▶ Supplied passage:
---
3
$\begingroup$

Determine the volume between the surface $z=\sqrt{4-x^2-y^2}$ and the area of the xy plane determined by $x^2+y^2\le 1,\ x+y>0,\ y\ge 0$.

I convert to spherical polar coordinates.

$$K=0\le r\le 1,\ 0\le \phi \le \frac{3\pi}{4},\ 0\le \theta \le 2\pi$$

$$\iiint_{K} (\sqrt {4-r^2\sin^2\phi \cos^2\theta-r^2\sin^2\phi \sin^2\theta)}r^2\sin\phi drd\phi d\theta$$

I can't figure out how to take $\int_{K} (\sqrt {4-r^2\sin^2\phi \cos^2\theta-r^2\sin^2\phi \sin^2\theta)}r^2\sin\phi dr$, which makes me think I made a mistake somewhere.

EDIT: Thanks for all the answers.

Now I understand how the limits of $\theta ,r,z$ works.

I don't fully understand where the function "disappear".
---
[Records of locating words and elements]
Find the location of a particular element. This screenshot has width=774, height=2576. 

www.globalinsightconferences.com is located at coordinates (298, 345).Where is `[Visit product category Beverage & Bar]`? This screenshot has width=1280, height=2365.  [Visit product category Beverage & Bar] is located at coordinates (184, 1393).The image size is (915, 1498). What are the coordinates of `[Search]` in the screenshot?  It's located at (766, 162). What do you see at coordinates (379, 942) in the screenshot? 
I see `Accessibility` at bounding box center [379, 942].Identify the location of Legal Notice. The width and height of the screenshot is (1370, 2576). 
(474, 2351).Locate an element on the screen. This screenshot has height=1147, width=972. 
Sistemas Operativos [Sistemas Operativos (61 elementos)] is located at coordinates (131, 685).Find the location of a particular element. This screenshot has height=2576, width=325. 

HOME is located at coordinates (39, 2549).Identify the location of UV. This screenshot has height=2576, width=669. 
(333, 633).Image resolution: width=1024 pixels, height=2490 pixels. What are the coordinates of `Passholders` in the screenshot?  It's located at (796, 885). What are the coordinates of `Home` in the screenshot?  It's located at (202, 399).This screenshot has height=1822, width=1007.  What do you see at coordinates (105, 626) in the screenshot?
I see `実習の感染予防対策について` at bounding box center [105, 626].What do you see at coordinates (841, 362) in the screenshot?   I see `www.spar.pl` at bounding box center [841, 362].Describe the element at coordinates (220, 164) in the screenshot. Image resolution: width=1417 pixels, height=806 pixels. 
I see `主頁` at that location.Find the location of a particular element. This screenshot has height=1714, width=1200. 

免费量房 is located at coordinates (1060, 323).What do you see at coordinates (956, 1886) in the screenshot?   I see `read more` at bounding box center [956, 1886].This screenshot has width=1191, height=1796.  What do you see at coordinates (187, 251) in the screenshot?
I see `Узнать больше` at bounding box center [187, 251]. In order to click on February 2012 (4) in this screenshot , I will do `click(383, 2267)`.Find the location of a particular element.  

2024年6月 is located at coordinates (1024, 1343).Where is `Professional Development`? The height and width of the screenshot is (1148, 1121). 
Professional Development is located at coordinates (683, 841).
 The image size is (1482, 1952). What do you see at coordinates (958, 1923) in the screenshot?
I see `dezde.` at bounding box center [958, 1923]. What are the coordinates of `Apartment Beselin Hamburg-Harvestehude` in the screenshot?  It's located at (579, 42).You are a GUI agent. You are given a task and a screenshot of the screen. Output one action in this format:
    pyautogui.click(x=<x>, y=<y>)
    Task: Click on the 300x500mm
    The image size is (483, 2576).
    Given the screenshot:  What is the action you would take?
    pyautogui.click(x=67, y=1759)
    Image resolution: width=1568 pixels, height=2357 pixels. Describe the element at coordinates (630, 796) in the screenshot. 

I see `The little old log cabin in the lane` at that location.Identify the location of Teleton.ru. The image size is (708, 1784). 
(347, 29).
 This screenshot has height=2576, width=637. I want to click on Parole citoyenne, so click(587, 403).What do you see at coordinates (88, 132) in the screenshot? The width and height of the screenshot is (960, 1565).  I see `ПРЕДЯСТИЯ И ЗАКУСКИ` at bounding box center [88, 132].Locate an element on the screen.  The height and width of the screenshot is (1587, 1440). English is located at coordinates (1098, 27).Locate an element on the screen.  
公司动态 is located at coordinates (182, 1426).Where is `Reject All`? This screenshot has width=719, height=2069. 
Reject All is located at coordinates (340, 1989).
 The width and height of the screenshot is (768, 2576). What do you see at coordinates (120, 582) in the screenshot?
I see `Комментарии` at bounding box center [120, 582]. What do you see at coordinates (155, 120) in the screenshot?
---
▶ What you need to do:
(A) In the forum post, which coordinate system does the poster convert to?
(B) Copy the forum post word for word, starting at "I convert to" and ending at "of $\theta ,r,z$ works.".
The lines play no part in this.

▶ Task answers:
(A) Spherical polar coordinates.

(B)
I convert to spherical polar coordinates.

$$K=0\le r\le 1,\ 0\le \phi \le \frac{3\pi}{4},\ 0\le \theta \le 2\pi$$

$$\iiint_{K} (\sqrt {4-r^2\sin^2\phi \cos^2\theta-r^2\sin^2\phi \sin^2\theta)}r^2\sin\phi drd\phi d\theta$$

I can't figure out how to take $\int_{K} (\sqrt {4-r^2\sin^2\phi \cos^2\theta-r^2\sin^2\phi \sin^2\theta)}r^2\sin\phi dr$, which makes me think I made a mistake somewhere.

EDIT: Thanks for all the answers.

Now I understand how the limits of $\theta ,r,z$ works.